Task instructions
a: Translate this sentence from the cycling blog post below into German: "This was the rig that truly launched my lifelong love of bikes and biking."
b: Pick up the cycling blog post below from its last line and keep writing in the same casual, first-person voice.

Extract to read
▶
I have a new hack. Soak it up.

For the last 5 or so years of living in London, I’ve got by on a motley crew of unreliable commute bikes, piecing together old broken frames with hand-me-down componentry and bottom-dollar bits. I’ve only ever ridden nice, smooth bikes on the weekend. No longer.

I bought the Edinburgh Bicycle Revolution Courier Race in a hurry following the sudden demise of the Ballistic. Slightly gutting was today’s realisation that had I waited 2 days I could have cashed in on the EB sale, saving £50 (15% off). F@*K.

Anyhow, I’ve now ridden the bike home. First impressions:

  • it’s heavy (frankly)
  • pretty wishy-washy steering BUT
  • it’s sturdy
  • it’s fast
  • the brakes are solid
  • it fits

The steering issue is probably more to do with my having ridden a bike with bent forks for 18 months, and I’ll get used to it over time. I’ve now fitted mudguards, SPDs and light mounts – bring on the autumn!

Now it’s broken

No explanation needed. This was the end of the gradual disintegration that began back in June. Check out some close-ups.

Kona Lava Dome wanted

If this is your bike, we need to talk.

If this is your bike, we need to talk.

I passed this bike chained to a railing on Mortimer Street today. It was a near-mint condition 1995 Kona Lava Dome in midnight blue, the exact same bike I received for Christmas in 1995. This was the rig that truly launched my lifelong love of bikes and biking.

I’m just going to pause a moment to remember this bike, and how great it was (for me, and probably a generation of others):

  • the Lava Dome was – up until 2007, when it was mysteriously retired – the classic entry-level MTB in the Kona stable, RRP £500.
  • the 1995 version had stunning understated good looks (IMHO Kona’s paint jobs have just got gaudier – check out the offensive 2006 version, perhaps the reason why it didn’t sell and Kona withdrew it?).
  • the Tange Infinity cromoly double butted frame, with its signature sloping top tube and tight rear triangle, rode like a dream – it climbed well, it loved singletrack.

I had this bike for 11 years. A few highlights from its rise and fall:

  • 1996: upgrade to Pace RC35 suspension forks
  • 1996: 6 days bike touring in the Scottish highlands
  • 1997: flew with me to Vancouver, Canada for a year of north shore trail-riding
  • 1998: 24 hours of Adrenalin, Whistler, B.C.
  • 1998: big bike tour down the west coast of the US, hitting some classic singletrack in Washington and Oregon
Riding Mount St Helens in 1998 - has there ever been a better advert for this bike?

Riding Mount St Helens in 1998 - has there ever been a better advert for this bike?
◀
Recorded information
▶
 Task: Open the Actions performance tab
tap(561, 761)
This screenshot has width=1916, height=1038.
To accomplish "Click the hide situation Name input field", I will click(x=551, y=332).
◀
The replies
a: Das war das Rad, das meine lebenslange Liebe zu Fahrrädern und zum Radfahren wirklich ausgelöst hat.

b:
  • 1998: frame bent on the flight back to UK, cannibalised for bits
  • 1998-2001: frame hangs in my shed in Stoke
  • 2002: the Lava Dome returns as a singlespeed hack for the streets of Edinburgh
  • 2003-06: the hack moves to London
  • 2006: after weeks of cracking, the frame snaps at the rear drive-side drop-out. The broken frame is deposited in a skip near Brick Lane.
Surveying the damage up close in 2006.

Surveying the damage up close in 2006.

You can imagine the rollercoaster of emotions I experienced on seeing this bike in the street. Frankly, I was on the phone to somebody and had to hang up. I realised that I would pay over the odds to ride this bike again. If it’s yours, leave a comment!

Update @24-8-09

Andy Booth has alerted me to this retro bikes site, and in particular to this beautifully restored 1993 Lava Dome. Sweet.

Downtime

Ride to drink.

Ride to drink.

Post-Marmotte, I’ve enjoyed a month of downtime. I’ve found this period invaluable in recovering both physically and mentally, not so much from the event itself, but from the six-month build-up to it.

January to June of this year, I organised my life around the bike. Now clearly, I like cycling; but, in the weeks after achieving the biggest goal I’ve (so far) set myself on the bike, being free from the mental focus of preparing for the event has been a serious load off. Just having the option of riding, if I feel like it, is a luxury. Being able to drink to excess is, once again, a guilt-free pleasure. The gratuitous eating of cake at office parties – a delirious indulgence.

Predictably, since I returned from France, I’ve been on excellent form, so I’ve certainly been out on the bike – but not mid-week, and not if I didn’t feel like it. Mainly, I’ve been hammering my busted commute bike (nope, still haven’t broken it yet) around town at high speeds. I’ve also been out for a couple of rides with Millsy (who’s heading to the Pyrenees this week following a strong performance in the London Triathlon).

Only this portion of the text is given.